### TEXT BLOCK
----
It’s possible that the evangelical divide between Rubio and Cruz is primarily a function of class. Cruz appeals to a similar demographic as Trump, the white working class (albeit those who take their evangelicalism a good bit more seriously). That’s because Cruz has, at least since 2013, adopted the hardest line on immigration among Republican candidates; or he would have were it not for Trump. The difference between the two on the issue is more about rhetorical style than policy substance. Educated professionals feel less threatened by wage competition from illegal immigrants than the working class does. So evangelical workers favor Cruz’s hard line on immigration while evangelical white-collar professionals prefer Rubio’s relatively moderate stance. Class is the primary variable on this issue, not religiosity.

Four Evangelicals (Two Politicians, A Historian, and a Pseudo-Historian) Walk into a Presidential Primary 

While class distinctions affect several of the major issues in this election cycle, I do still believe there are substantial theological differences between the evangelicals backing Ted Cruz and those backing Marco Rubio. And the easiest place to examine that divide is also one of the most surprising. Both campaigns have sought endorsements from prominent evangelical historians (although they are prominent in very different ways).

Ted Cruz gained the backing of David Barton, a self-taught historian who now runs one of Ted Cruz’s multi-million dollar Super PACs. Barton’s books and dvds are widely used by evangelical homeschoolers, who are attracted to his message that America was founded as a Christian nation. Barton portrays the bulk of the founding fathers as essentially fellow evangelicals. [Disclosure: As a high schooler, I took a tour of the Capitol in DC led by David Barton himself. No Bible verse etched in marble was left without comment.]

His work, however, has attracted scorn from trained historians, even those who are themselves evangelical. Barton uncritically cites secondhand sources, repeats fake quotations from the founders, and shows little understanding of the broader religious and political context of the late 18th century. Controversy over the scholarly demerits of Barton’s work erupted in 2012, resulting in one of his books being pulled by Christian publishing house Thomas Nelson.
----
### THE TASKS
• A. In one to three sentences, explain why evangelical workers and evangelical white-collar professionals divide between Cruz and Rubio, according to the passage on evangelicals in the primary.
• B. Answer these questions from the passage on evangelicals in the primary, one line each:
(i) What does David Barton now run for Ted Cruz?
(ii) In what year did controversy over the scholarly demerits of Barton's work erupt?
(iii) Which publishing house pulled one of his books?
• C. Please supply the next part of the passage on evangelicals in the primary, picking up after its final sentence.
The lines after this point are separate material and not part of the passage on evangelicals in the primary.

### INFORMATION SUPPLIED
----
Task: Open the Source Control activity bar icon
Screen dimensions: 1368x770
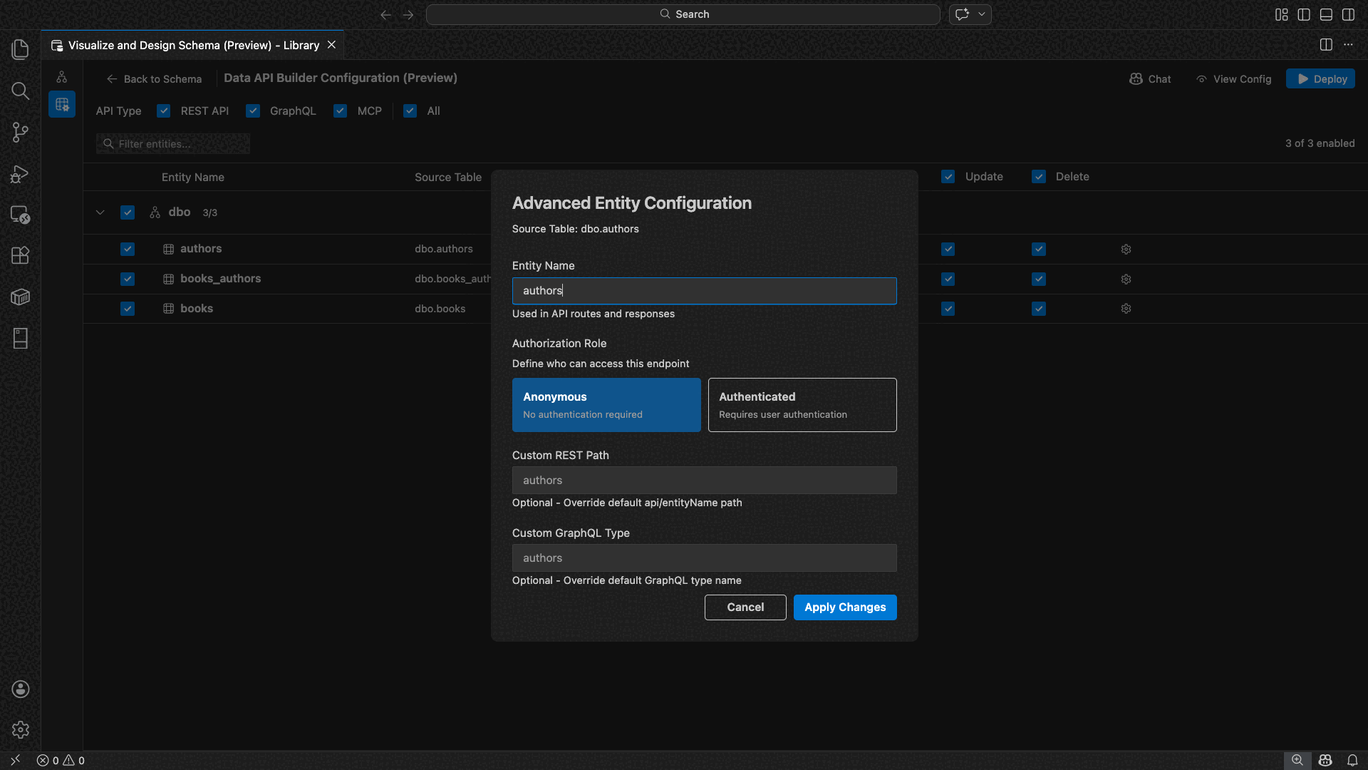Action: [x=20, y=132]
----
### ANSWERS
• A. Working-class voters feel more threatened by wage competition from illegal immigrants than educated professionals do. As a result, evangelical workers favor Cruz's hard line on immigration, while evangelical white-collar professionals prefer Rubio's relatively moderate stance.

• B.
(i) One of Ted Cruz's multi-million dollar Super PACs
(ii) 2012
(iii) Thomas Nelson

• C.
One of the major, critical voices in that controversy was Thomas Kidd, a well-respected professor of history at Baylor University and a conservative Southern Baptist. Kidd’s research focus is 18th century evangelicalism; he’s written books on George Whitefield, Patrick Henry, the First Great Awakening, and the role played by religion in the Revolutionary War.  [Disclosure: During my first year in the history PhD program at Penn State, I worked remotely as a research assistant for Kidd.]

A few months after Barton signed on to Cruz’s Super PAC, Kidd joined a pro-Rubio religious liberty advisory board along with megachurch pastor Rick Warren, theologian Wayne Grudem, and a bevy of other evangelical heavyweights. In his explanation for signing on, Kidd referred to Barton’s support for Ted Cruz. Kidd had helped discredit Barton’s historical work and now he sought to minimize his influence with evangelical Republican voters. While the position seems mostly honorary, Kidd has since published several blog posts criticizing the Cruz campaign for its faulty use of history in the service of Christian nationalism.

It’s a remarkable moment. In the past evangelical intellectuals mostly stayed on the sidelines of intramural Republican politics. I can’t imagine Mark Noll, George Marsden, Nathan Hatch, Grant Wacker, or the previous generation of evangelical academics getting involved in partisan politics quite like this. They certainly took a few shots at a prior generation of Christian nationalists, but not in the formal, political arena. And their ideas did not penetrate very deeply into most church pews. Stop by an evangelical church book store today and you’re much more likely to find The Light and the Glory than you are The Search for Christian America. Up until now, the amateur evangelical historians have roundly beaten the professionals at their own game, but Kidd and other evangelical academics have been getting more play among evangelical clergy and laity than has previously been true. While it’s much too early to declare an end to the “scandal of the evangelical mind,” these are positive developments.

Which Great Awakening?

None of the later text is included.